Description of the task
From the line with "You are a computer-use agent. The" to the line with "Click the Přihlásit", retype every line exactly, including those two, and leave out the rest of the data below.

Data records
----------------------------------------

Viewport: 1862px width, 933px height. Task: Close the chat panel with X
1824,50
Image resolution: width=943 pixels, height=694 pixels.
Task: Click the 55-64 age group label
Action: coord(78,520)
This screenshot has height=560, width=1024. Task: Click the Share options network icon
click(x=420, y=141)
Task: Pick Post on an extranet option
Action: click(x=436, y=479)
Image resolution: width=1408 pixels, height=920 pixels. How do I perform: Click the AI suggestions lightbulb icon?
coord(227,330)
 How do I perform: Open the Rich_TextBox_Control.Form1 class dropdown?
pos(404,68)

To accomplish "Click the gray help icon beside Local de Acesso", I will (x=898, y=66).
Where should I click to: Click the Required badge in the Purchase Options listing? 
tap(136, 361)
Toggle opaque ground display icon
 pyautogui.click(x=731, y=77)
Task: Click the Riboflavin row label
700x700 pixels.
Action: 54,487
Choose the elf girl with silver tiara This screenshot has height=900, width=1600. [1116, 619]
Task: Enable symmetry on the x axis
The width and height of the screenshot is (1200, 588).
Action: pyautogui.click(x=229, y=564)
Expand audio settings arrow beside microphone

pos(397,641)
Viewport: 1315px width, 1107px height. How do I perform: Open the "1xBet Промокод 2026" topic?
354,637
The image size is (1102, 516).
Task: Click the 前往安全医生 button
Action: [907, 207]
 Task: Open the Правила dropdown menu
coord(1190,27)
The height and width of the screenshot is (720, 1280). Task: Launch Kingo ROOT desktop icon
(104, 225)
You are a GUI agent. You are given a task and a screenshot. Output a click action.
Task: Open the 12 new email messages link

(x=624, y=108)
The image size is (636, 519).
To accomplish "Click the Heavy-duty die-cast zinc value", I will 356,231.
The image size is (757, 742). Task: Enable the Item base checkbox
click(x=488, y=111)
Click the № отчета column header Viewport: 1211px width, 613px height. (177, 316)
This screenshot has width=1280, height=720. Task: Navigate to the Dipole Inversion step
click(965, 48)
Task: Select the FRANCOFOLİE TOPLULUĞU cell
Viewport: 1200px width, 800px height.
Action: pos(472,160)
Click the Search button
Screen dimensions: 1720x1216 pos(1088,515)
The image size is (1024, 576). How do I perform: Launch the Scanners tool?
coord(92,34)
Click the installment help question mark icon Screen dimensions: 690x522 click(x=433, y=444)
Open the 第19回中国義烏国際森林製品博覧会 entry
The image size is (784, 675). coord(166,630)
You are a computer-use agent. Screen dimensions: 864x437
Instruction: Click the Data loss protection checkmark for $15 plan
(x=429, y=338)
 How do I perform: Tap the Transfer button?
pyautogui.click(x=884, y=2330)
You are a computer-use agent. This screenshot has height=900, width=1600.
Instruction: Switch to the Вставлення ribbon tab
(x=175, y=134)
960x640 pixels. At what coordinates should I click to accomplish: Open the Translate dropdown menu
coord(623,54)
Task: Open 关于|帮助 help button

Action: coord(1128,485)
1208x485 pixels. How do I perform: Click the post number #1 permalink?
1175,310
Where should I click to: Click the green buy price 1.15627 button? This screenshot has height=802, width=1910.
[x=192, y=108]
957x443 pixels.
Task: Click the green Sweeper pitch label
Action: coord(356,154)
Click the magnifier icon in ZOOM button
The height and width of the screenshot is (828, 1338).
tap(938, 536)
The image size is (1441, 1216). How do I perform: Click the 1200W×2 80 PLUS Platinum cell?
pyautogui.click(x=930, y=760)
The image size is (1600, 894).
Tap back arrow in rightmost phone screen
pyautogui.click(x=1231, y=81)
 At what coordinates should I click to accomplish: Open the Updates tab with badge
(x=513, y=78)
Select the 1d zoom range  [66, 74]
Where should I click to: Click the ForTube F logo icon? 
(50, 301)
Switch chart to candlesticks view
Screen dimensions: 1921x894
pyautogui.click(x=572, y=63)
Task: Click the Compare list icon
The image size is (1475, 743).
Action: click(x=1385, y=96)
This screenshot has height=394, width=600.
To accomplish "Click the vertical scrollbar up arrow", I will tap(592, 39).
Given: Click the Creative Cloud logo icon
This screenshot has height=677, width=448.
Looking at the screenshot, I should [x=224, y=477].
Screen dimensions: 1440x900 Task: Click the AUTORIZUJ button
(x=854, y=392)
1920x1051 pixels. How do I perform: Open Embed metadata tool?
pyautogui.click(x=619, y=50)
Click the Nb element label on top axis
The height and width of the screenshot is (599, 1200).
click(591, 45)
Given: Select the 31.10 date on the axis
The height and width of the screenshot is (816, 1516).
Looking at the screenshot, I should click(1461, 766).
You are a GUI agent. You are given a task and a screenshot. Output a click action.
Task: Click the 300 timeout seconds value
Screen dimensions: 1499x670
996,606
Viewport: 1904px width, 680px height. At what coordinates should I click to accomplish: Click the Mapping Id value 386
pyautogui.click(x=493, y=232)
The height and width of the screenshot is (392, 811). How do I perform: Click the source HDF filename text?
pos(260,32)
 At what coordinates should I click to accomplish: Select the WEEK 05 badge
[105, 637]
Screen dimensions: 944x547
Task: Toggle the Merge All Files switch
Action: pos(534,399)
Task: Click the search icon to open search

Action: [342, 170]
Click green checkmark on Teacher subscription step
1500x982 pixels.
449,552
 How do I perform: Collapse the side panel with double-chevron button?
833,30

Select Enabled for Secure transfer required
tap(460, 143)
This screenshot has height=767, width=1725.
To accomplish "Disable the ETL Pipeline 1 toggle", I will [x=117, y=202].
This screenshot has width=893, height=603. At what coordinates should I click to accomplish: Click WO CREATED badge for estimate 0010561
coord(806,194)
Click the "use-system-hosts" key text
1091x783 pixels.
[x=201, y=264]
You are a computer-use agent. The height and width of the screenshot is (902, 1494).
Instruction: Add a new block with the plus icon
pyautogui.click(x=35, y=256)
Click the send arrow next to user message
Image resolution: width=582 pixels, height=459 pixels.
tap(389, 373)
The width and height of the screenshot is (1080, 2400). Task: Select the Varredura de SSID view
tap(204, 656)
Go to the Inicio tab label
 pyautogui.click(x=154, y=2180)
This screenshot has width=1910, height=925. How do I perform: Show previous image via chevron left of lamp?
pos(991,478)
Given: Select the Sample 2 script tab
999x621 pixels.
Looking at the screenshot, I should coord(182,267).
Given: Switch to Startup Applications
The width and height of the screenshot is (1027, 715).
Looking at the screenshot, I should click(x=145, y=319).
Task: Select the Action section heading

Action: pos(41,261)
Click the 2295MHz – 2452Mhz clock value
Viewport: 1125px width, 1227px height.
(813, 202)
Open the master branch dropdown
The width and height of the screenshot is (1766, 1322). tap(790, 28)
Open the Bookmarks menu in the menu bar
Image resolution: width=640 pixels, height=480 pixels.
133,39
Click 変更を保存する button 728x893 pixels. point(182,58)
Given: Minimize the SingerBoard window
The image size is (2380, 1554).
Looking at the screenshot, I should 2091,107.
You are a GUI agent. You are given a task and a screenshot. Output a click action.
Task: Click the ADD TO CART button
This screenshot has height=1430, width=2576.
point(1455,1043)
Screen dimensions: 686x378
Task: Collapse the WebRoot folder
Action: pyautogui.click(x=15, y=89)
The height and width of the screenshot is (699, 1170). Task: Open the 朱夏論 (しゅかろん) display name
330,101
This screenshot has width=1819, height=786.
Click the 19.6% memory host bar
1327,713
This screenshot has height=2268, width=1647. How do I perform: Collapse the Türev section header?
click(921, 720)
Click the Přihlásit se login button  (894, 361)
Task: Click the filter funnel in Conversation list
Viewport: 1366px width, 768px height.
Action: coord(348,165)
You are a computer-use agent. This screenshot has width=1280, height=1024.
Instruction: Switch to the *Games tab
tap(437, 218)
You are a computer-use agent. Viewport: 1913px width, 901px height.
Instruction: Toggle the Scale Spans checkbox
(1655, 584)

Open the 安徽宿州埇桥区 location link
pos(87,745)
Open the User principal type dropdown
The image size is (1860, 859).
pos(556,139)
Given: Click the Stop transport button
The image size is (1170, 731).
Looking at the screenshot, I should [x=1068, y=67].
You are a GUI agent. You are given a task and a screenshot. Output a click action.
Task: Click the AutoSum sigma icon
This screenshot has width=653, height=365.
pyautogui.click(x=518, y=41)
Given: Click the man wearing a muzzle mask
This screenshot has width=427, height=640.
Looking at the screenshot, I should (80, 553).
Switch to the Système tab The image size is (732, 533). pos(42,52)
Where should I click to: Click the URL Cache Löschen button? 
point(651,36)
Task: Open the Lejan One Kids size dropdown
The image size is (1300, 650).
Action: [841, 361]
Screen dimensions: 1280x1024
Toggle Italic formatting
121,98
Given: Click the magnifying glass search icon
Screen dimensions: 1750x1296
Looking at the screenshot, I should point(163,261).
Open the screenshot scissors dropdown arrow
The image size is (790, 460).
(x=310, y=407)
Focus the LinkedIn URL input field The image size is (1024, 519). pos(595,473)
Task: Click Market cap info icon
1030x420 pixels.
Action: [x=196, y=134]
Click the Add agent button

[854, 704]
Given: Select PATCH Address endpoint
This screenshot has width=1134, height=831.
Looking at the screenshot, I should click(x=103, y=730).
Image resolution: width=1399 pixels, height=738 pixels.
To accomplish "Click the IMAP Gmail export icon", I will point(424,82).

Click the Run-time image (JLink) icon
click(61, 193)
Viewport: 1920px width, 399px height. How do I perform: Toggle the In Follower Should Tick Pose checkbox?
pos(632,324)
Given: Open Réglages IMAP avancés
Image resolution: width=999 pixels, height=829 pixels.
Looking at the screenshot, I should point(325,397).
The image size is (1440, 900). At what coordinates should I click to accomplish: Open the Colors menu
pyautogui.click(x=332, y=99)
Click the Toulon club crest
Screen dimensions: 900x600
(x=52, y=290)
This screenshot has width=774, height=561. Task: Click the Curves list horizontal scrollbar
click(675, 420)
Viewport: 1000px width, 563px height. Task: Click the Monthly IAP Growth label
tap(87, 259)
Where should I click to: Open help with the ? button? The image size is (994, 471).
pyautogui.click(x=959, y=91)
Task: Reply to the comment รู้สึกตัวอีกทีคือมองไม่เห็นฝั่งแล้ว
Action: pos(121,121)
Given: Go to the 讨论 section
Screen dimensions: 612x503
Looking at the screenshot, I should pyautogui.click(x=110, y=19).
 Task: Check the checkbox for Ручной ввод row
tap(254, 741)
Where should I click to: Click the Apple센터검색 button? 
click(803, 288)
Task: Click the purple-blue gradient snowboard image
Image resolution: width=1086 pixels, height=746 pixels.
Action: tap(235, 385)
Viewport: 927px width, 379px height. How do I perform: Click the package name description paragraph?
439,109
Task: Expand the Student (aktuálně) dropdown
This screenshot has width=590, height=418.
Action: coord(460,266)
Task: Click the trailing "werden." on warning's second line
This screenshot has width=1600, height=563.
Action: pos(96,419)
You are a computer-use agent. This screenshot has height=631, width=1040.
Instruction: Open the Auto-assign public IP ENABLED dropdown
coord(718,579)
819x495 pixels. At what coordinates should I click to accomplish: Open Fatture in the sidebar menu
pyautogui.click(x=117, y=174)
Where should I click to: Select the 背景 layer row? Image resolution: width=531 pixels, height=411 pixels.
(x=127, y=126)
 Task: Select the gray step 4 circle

----------------------------------------

Exercise output
You are a computer-use agent. The height and width of the screenshot is (902, 1494).
Instruction: Add a new block with the plus icon
pyautogui.click(x=35, y=256)
Click the send arrow next to user message
Image resolution: width=582 pixels, height=459 pixels.
tap(389, 373)
The width and height of the screenshot is (1080, 2400). Task: Select the Varredura de SSID view
tap(204, 656)
Go to the Inicio tab label
 pyautogui.click(x=154, y=2180)
This screenshot has width=1910, height=925. How do I perform: Show previous image via chevron left of lamp?
pos(991,478)
Given: Select the Sample 2 script tab
999x621 pixels.
Looking at the screenshot, I should coord(182,267).
Given: Switch to Startup Applications
The width and height of the screenshot is (1027, 715).
Looking at the screenshot, I should click(x=145, y=319).
Task: Select the Action section heading

Action: pos(41,261)
Click the 2295MHz – 2452Mhz clock value
Viewport: 1125px width, 1227px height.
(813, 202)
Open the master branch dropdown
The width and height of the screenshot is (1766, 1322). tap(790, 28)
Open the Bookmarks menu in the menu bar
Image resolution: width=640 pixels, height=480 pixels.
133,39
Click 変更を保存する button 728x893 pixels. point(182,58)
Given: Minimize the SingerBoard window
The image size is (2380, 1554).
Looking at the screenshot, I should 2091,107.
You are a GUI agent. You are given a task and a screenshot. Output a click action.
Task: Click the ADD TO CART button
This screenshot has height=1430, width=2576.
point(1455,1043)
Screen dimensions: 686x378
Task: Collapse the WebRoot folder
Action: pyautogui.click(x=15, y=89)
The height and width of the screenshot is (699, 1170). Task: Open the 朱夏論 (しゅかろん) display name
330,101
This screenshot has width=1819, height=786.
Click the 19.6% memory host bar
1327,713
This screenshot has height=2268, width=1647. How do I perform: Collapse the Türev section header?
click(921, 720)
Click the Přihlásit se login button  (894, 361)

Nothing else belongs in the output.